Thursday, 10 January 2019

Updated Quant perspective on LIBOR fallback

The note on IBOR fallback in our series Market Infrastructure Analysis as been updated with the results of the ISDA consultation. The note, titled

A quant perspective on IBOR fallback consultation results,

is available on SSRN: http://ssrn.com/abstract=3308766

Abstract

With the increased expectation of some IBORs discontinuation and the increasing regulatory requirements related to benchmarks, a more robust fallback provision for benchmark-linked derivatives is becoming paramount for the interest rate market. Several options for such a fallback have been proposed and ISDA held a consultation on some of them. The results of the ISDA consultation has been to privilege the ``compounding setting in arrears" option. This note, which can be view as the version 2.0 of a previous note, presents the different options briefly and analyses the privileged option in details. It also presents an alternative option supported by different working groups.
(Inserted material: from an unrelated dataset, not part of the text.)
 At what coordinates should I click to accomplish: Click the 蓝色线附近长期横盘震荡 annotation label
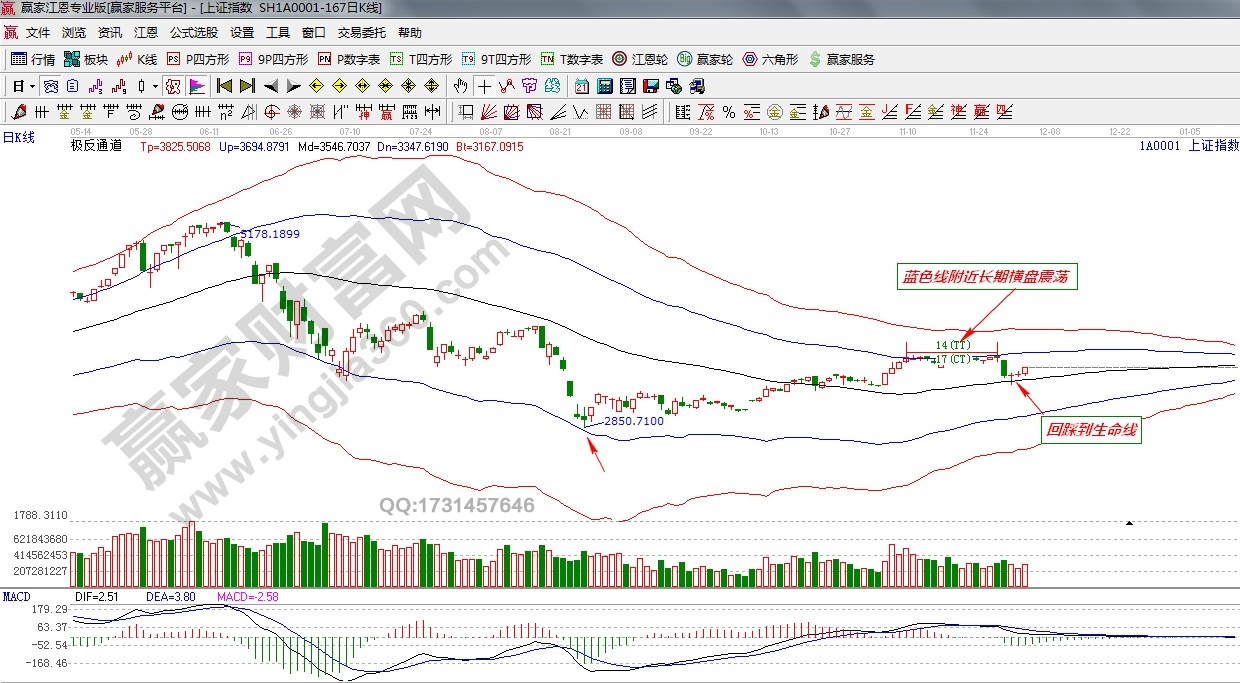pyautogui.click(x=987, y=277)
The note's focus is on the quantitative finance impacts for derivatives. To our opinion, the option selected by the consultation fails the basic achievability criterion in many cases. Even when achievable, the option can lead to significant value transfer and risk management complexities.

Tuesday, 1 January 2019

MVA and cost of funding

In the previous blog on Margin Value Adjustment (MVA), we have shown that, for linear products, the forward Initial Margin (IM) along the different paths of Monte Carlo simulation may not be very different. This was visible in Figure 2 of the previous blog.

The IM level is only one half of the MVA, even if this is the one that is often the most computationally intensive. The other half is the cost of funding the IM. For illustration purposes, we use in this blog a cost of funding equal to the spread between OIS over a quarterly period and LIBOR. Obviously each institution need to had some idiosyncratic spread on top of that. But for illustration purposes, this simplified approach is enough.

When we have generated the paths on which we have computed the IM, we have used an interest rate model. Even if our portfolio contained only interest rate swaps linked to a unique IBOR rate, it is important to generate the paths with a model that take into account the stochastic spread between IBOR and OIS in a realistic way. The spread is used in the valuation/IM measurement, but more importantly in our case it is also used in the cost of funding computation. This is why the model used should match the current spread, take into account the spread dynamic (volatility) and have a realistic co-dependence (correlation) between IBOR and OIS curves.

For this blog, we have used a relatively simple model that fulfills those requirements: an hybrid Model for the Dynamic Multi-Curve Framework as described in a recent Model Development document. The model includes the spread stochasticity and the correlation between rate level and spread. For the examples we provide below, the model has been calibrated to USD cap/floor for the IBOR rates dynamic and to historical spreads and correlations behavior.

We first repeat the underwhelming graph which represent the IM level of our portfolio (with a small number of paths).




Figure 1: An example of forward IM paths for a swap portfolio.


For the same paths, we have computed the quarterly cost of funding as the USD-LIBOR-3M/OIS-3M spread applied over the quarter to the IM. The cost are reproduced in the graph below. The colors for each path are the same in both graphs.



Figure 2: An example of IM cost for a LIBOR-OIS related funding cost.

As appears clearly in that graph, the spread has more impact on the MVA than the precise IM level. In modelling term, it is very important to have a realistic multi-curve model with stochastic spread to which a good understanding of the dependence of the idiosyncratic institution specific funding spread should be added.